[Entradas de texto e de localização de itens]
_ _ _
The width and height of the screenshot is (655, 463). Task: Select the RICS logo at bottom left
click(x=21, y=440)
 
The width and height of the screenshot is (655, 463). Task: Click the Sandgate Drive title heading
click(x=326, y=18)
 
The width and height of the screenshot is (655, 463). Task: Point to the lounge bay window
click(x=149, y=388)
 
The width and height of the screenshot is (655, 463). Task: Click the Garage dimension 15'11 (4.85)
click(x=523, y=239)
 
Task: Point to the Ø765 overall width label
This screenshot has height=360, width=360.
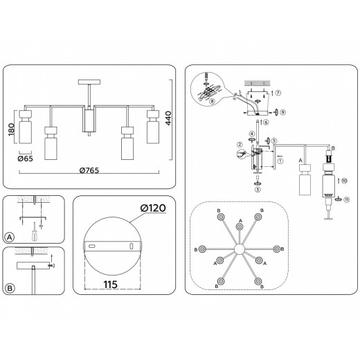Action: tap(91, 170)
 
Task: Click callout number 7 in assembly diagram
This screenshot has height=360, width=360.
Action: tap(278, 93)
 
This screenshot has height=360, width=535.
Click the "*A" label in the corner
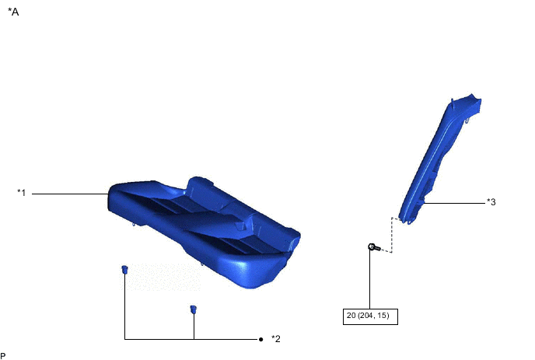[13, 12]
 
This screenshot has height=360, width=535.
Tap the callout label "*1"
[22, 193]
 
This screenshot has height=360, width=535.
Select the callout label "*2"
[276, 339]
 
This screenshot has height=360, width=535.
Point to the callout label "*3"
[491, 202]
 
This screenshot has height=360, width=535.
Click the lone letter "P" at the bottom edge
[3, 356]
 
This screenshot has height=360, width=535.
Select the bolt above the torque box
[374, 247]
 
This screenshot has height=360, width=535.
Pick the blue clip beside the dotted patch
[124, 270]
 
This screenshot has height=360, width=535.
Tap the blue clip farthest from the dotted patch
[193, 309]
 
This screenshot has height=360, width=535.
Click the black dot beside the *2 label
[261, 339]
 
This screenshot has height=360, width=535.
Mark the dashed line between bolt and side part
[391, 235]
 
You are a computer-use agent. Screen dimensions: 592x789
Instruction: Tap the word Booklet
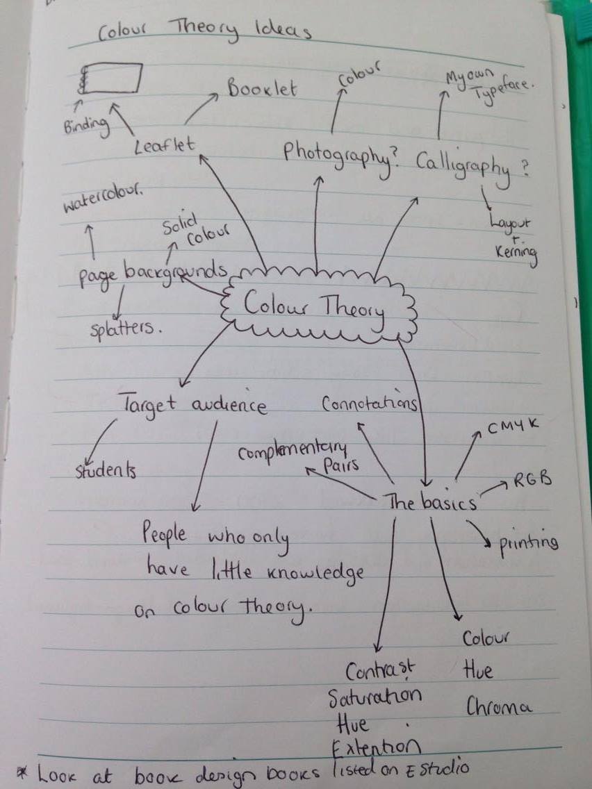pyautogui.click(x=261, y=88)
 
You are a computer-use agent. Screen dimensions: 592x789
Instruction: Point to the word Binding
pyautogui.click(x=86, y=126)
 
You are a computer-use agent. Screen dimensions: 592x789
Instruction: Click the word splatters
pyautogui.click(x=125, y=329)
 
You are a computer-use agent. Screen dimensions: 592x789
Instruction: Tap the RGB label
pyautogui.click(x=533, y=479)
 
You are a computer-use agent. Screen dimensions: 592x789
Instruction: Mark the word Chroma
pyautogui.click(x=498, y=706)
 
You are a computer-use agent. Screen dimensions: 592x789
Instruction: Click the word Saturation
pyautogui.click(x=375, y=695)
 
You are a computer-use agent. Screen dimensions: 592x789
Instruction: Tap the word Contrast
pyautogui.click(x=380, y=670)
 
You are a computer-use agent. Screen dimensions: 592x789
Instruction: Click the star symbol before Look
pyautogui.click(x=19, y=770)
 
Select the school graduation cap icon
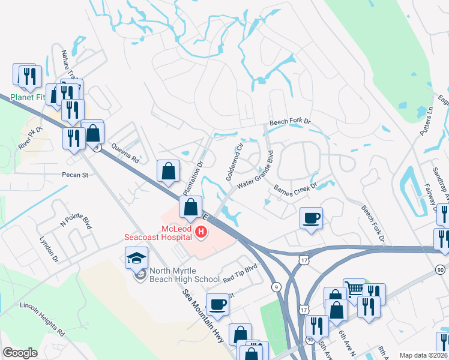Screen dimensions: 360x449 coord(136,259)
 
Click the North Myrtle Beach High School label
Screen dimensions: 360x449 coord(184,279)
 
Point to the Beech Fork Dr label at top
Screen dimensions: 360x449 coord(290,122)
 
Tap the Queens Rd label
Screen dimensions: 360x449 coord(125,157)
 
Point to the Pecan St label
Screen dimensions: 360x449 coord(75,176)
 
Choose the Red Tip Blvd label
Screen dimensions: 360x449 coord(240,279)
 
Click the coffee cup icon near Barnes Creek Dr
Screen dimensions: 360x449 coord(311,218)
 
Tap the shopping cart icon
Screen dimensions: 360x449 coord(354,289)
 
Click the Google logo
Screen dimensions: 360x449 coord(19,353)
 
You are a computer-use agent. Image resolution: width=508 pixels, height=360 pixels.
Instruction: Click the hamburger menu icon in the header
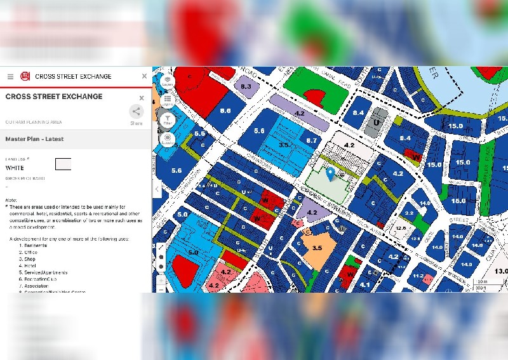10,76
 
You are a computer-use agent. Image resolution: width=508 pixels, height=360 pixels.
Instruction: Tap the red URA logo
25,76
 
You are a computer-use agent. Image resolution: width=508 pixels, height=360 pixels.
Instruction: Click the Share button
137,114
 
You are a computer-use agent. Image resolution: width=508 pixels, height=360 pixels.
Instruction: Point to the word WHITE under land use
15,168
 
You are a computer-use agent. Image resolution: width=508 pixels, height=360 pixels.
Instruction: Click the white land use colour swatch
63,164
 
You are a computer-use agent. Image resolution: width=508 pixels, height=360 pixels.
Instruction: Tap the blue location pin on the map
330,172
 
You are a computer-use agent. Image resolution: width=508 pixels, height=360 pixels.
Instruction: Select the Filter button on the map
168,119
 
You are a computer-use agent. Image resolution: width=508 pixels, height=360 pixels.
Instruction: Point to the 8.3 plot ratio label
246,86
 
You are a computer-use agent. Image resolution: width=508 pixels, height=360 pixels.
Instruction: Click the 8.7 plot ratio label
311,140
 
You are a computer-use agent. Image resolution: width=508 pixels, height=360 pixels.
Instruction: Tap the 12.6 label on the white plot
399,228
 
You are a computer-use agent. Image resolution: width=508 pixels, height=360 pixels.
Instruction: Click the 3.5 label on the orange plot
318,248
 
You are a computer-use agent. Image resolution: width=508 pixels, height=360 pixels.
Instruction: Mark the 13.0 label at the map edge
501,272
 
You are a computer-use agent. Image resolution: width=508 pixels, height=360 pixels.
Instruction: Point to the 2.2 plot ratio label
409,213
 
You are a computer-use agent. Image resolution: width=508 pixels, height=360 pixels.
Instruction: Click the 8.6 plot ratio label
225,110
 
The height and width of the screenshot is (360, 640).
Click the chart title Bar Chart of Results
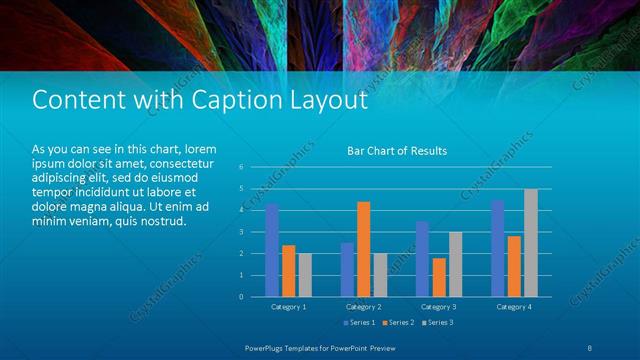(x=396, y=151)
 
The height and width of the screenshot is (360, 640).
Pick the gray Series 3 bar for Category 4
(x=530, y=243)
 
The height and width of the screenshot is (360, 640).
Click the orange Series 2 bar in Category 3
(x=438, y=277)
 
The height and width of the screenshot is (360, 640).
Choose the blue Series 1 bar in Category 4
(x=497, y=248)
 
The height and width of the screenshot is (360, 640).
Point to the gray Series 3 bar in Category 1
(x=305, y=275)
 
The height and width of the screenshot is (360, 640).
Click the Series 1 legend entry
(x=360, y=323)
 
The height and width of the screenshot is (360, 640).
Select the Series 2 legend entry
(x=397, y=323)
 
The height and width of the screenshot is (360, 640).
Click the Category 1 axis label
(x=289, y=307)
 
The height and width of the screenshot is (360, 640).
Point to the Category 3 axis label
(x=438, y=307)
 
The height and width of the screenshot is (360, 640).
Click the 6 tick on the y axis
(x=241, y=167)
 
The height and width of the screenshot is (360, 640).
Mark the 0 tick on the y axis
(x=241, y=296)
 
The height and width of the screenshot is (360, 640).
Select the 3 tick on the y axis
(x=241, y=232)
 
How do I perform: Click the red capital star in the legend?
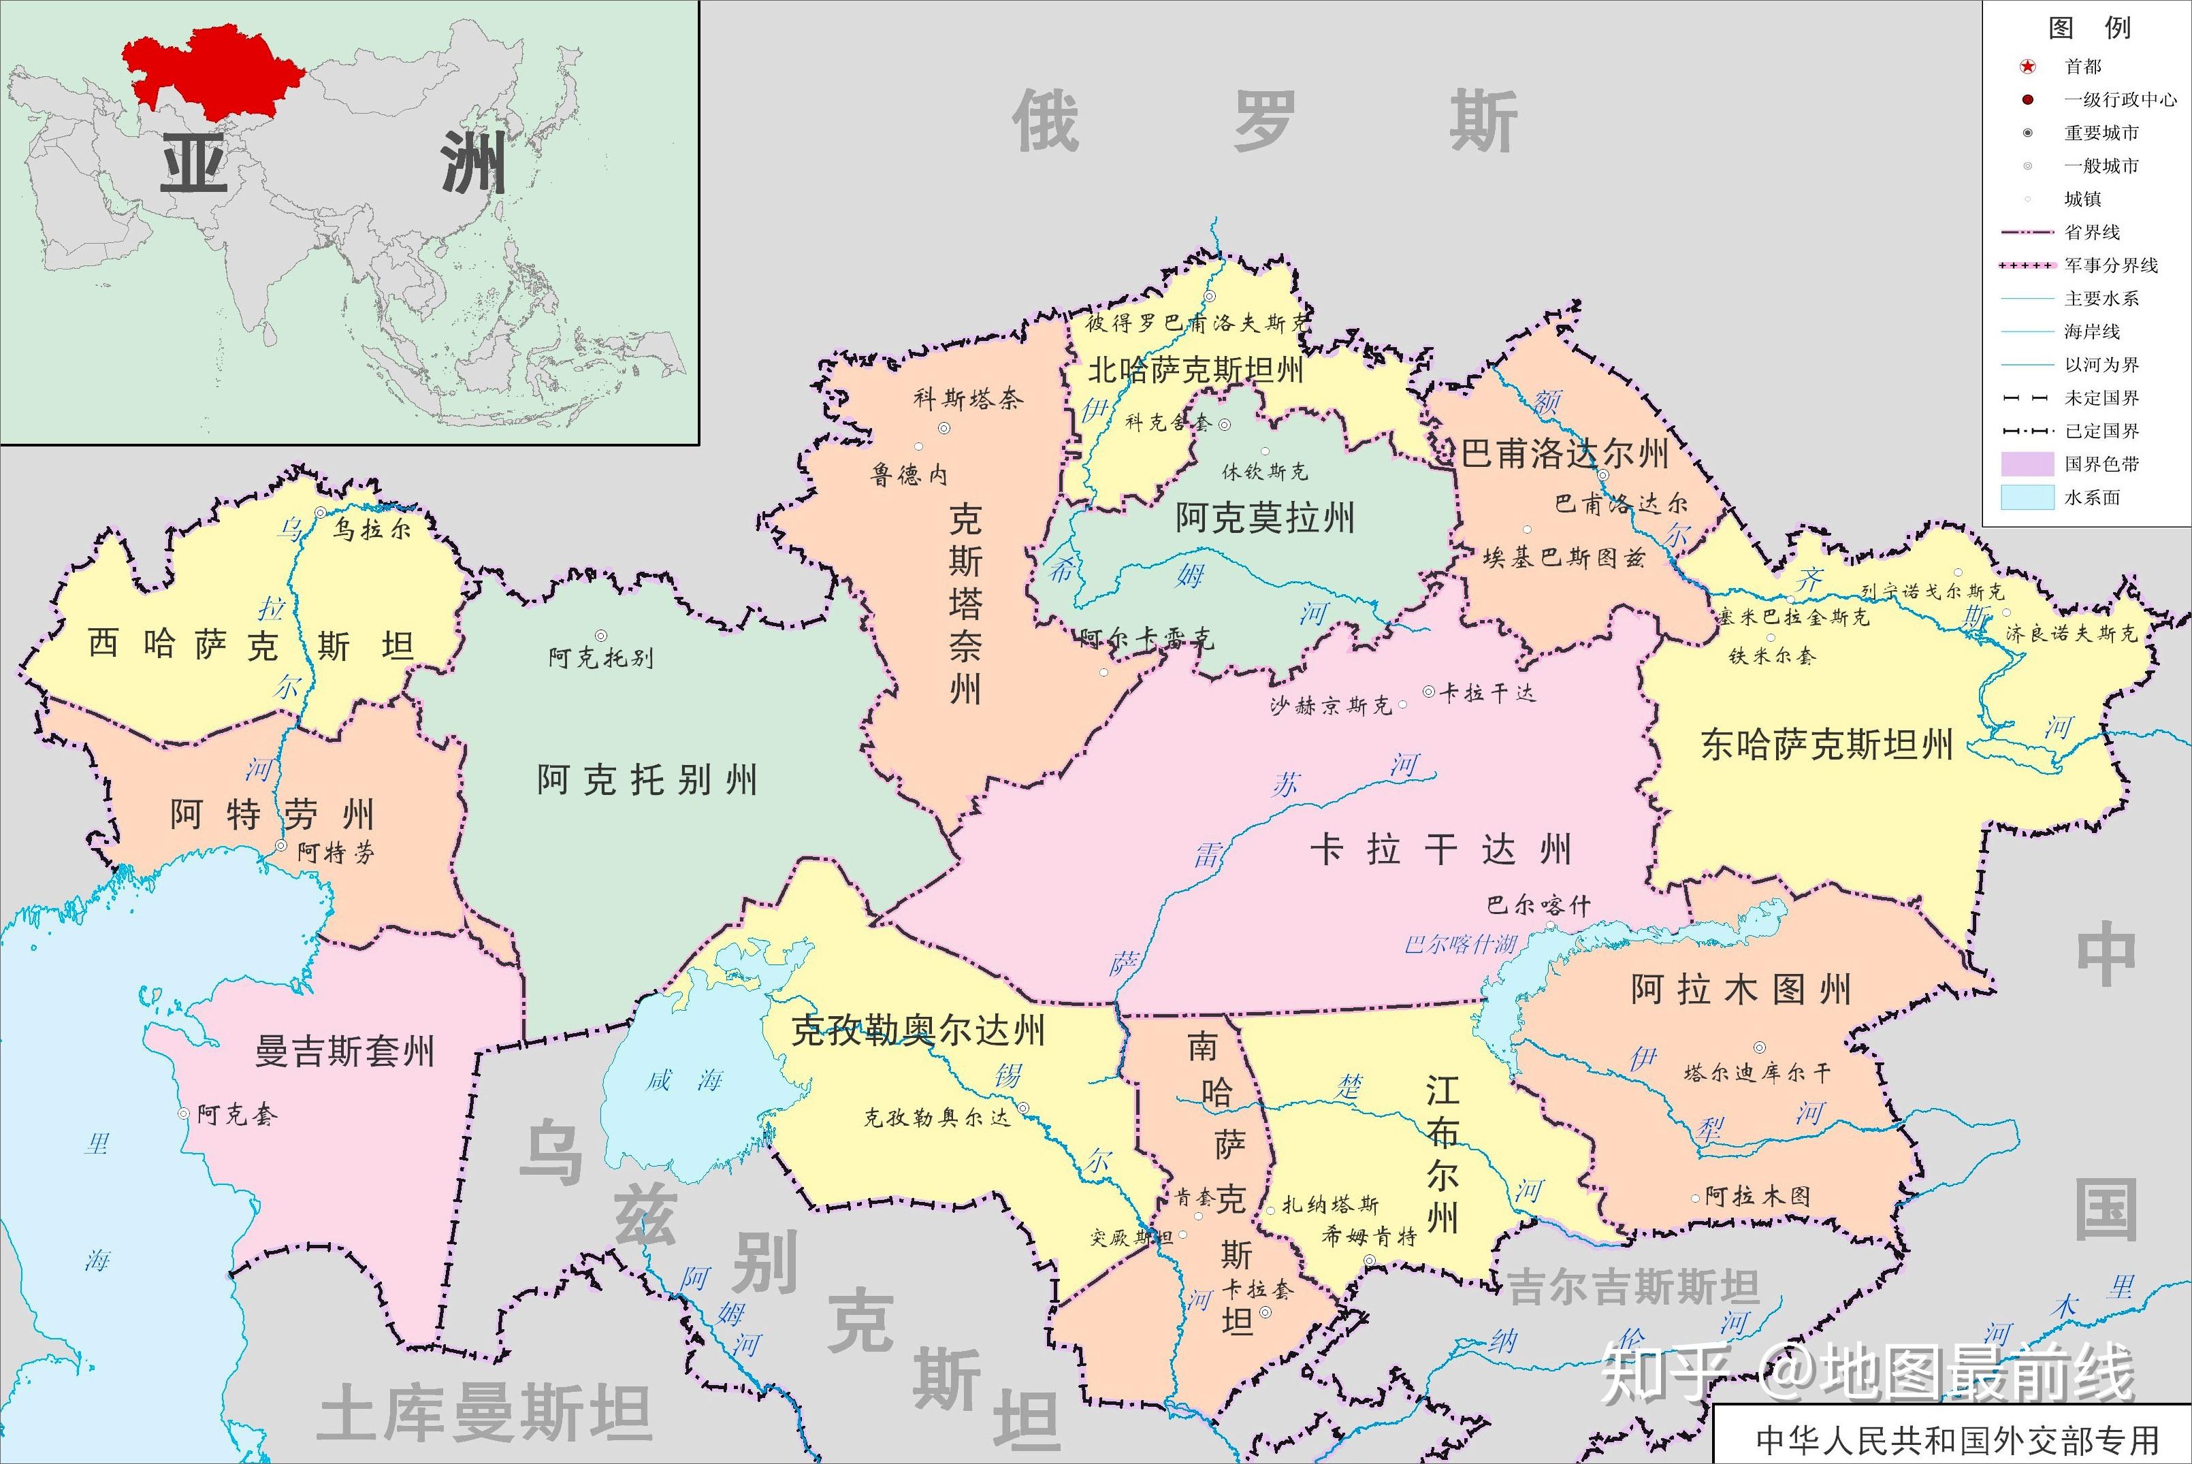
_ _ _
## EXERCÍCIO ESCRITO
Reescreva as linhas da listagem desde a que contém "Select the school graduation cap icon" até a que contém "Screen dimensions: 360x449 coord(354,289)", instruções incluídas, somando 136 a cada número das coordenadas das respostas, sem alterar as instruções nem as dimensões de tela. Deixe as imagens fora da resposta.

## RESULTADO DA TAREFA
Select the school graduation cap icon
Screen dimensions: 360x449 coord(272,395)
 
Click the North Myrtle Beach High School label
Screen dimensions: 360x449 coord(320,415)
 
Point to the Beech Fork Dr label at top
Screen dimensions: 360x449 coord(426,258)
 
Tap the Queens Rd label
Screen dimensions: 360x449 coord(261,293)
 
Point to the Pecan St label
Screen dimensions: 360x449 coord(211,312)
 
Choose the Red Tip Blvd label
Screen dimensions: 360x449 coord(376,415)
 
Click the coffee cup icon near Barnes Creek Dr
Screen dimensions: 360x449 coord(447,354)
 
Tap the shopping cart icon
Screen dimensions: 360x449 coord(490,425)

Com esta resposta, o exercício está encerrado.